Dos palmos de cinta rosa
Desaparecen un buen día, no sabemos cómo ni por qué. Puede ser la abarrotada tiendecita de ultramarinos de la señora Herminia, la del chamarilero que casi siempre tenía colgado el cartel de "Vuelvo enseguida", el chaflán donde adquiríamos las bombillas, el alargador y las pilas de casete, la lechería y bollería de nuestra infancia.En busca de cierta minucia me recomendaron que la buscara en la mercería. Vivo en la frontera de los barrios de Chamberí y Centro, así que calcé unos zapatos, cubrí las ropas caseras con la gabardina y dije a la mercería. ¡Ja!
Quedan poquísimas, y la superviviente -menos de trescientas anunciadas en las páginas amarillas, de las que desaparecen un 20% cada año, en una ciudad de cuatro millones- han desvirtuado su condición, próspera y solicitada en tiempos. Es el trato y comercio de cosas menudas y de escaso valor que define el diccionario. Aunque fue el arte mercero de alto fuste, amparando las más diferentes mercaderías, desde el tráfico de metales al de muebles, armas, especias, tejidos.
Al fin di con una en el distrito de Argüelles. Pegué la hebra con el melancólico propietario, y de esta suerte me informó:
"Vivíamos de esas menudencias indispensables: tres cuartas de cordón lila, cinco botones de nácar o de hueso, goma elástica para medias de mujer, un carrete de hilo, media docena de imperdibles; luego, la cremallera nueva para la falda vieja. El ama de casa, la chica de servicio, cualquiera de la familia bajaba a la mercería, siempre a mano".
"Hoy entra alguna señora que quiere 40 centímetros de cinta rosa, pero duda del ancho, del tono, del remate. Lo he de buscar en la estantería, enseñarlo, sustituirlo, cortar, envolver y dar el cambio. Todo ello por 28 pesetas que vale. ¿Cree usted que compensa el tiempo empleado, el pago del alquiler, la contribución, los impuestos municipales, el IVA. Dígame, ¿cree que vale la pena y el esfuerzo?".
Sin titubear le contesté que no.
"Atendemos el negocio mi mujer y yo; no podemos tener dependientes. Aunque nos regalaran el género, ni siquiera cubriríamos los mínimos gastos. Vendemos medias, panties, gafas de sol, ropa interior confeccionada de señora y caballero, calcetines, secadores de pelo, retales... Lo que sea, hasta que alguien nos ofrezca el traspaso y el retiro. ¿Quién necesita hilo y agujas, ahora que nadie zurce ni remienda? Si quisiéramos cambiar de trabajo no lo encontraríamos".

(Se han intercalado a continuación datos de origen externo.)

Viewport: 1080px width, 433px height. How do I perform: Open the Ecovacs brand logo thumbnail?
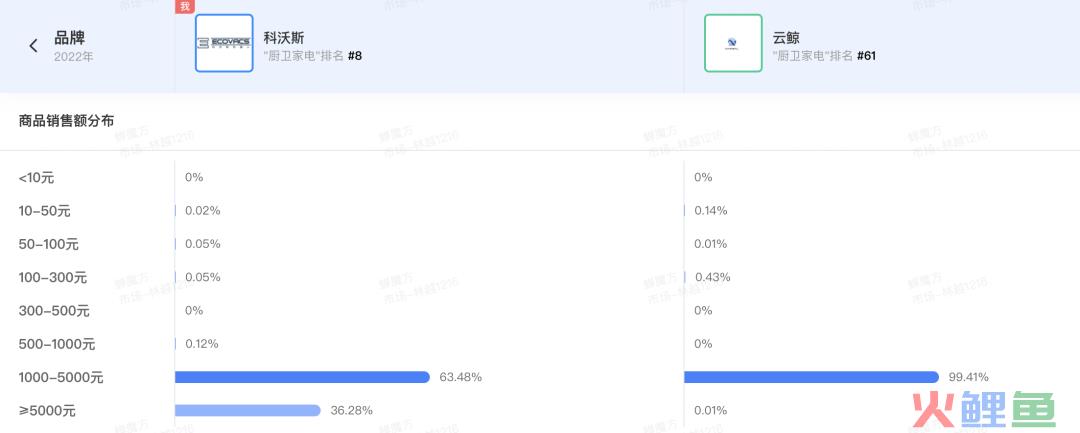224,43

Se debate la cuestión entre los parvos bazares y las amplias superficies, no sólo en España y en Madrid. Uno se inclina hacia la defensa de los pequeños, los débiles, pero la proliferación de tantos grandes almacenes acabará con las tiendecitas, las mercerías, como se han extinguiendo los hornos de pan, las churrerías, y desapareció la estabulación de las vacas en calles muy céntricas, que llegué a ver.
El hombre nunca es previsor, sino oportunista y providencialista. El equilibrio hubiera estado en racionar un hipermercado por cada millón de habitantes o fracción considerable, abierto incluso las 24 horas de todos los días al año. Liberal e inteligentemente espaciados, el ciudadano volvería al comercio, la bodega, el puesto más cercano y nacería con espontaneidad la clientela durable para prevención de la empresa familiar.
Hoy, la confrontación es desigual; cuando el sábado por la tarde, fiestas, puentes y meses veraniegos están los cierres echados, la gente acude a las gigantescas factorías donde encuentra casi todo. Por si no habían caído, es la vieja ley de la oferta y la demanda.
Mi charla con el mercero dio lugar a estas perogrullescas cavilaciones. Compré unas cuantas cosas que no necesitaba en absoluto y me despedí, estrechando su mano. Me desagrada apostar sobre seguro, es poco deportivo. No lo haré acerca del porvenir de estos entrañables despachos de barrio.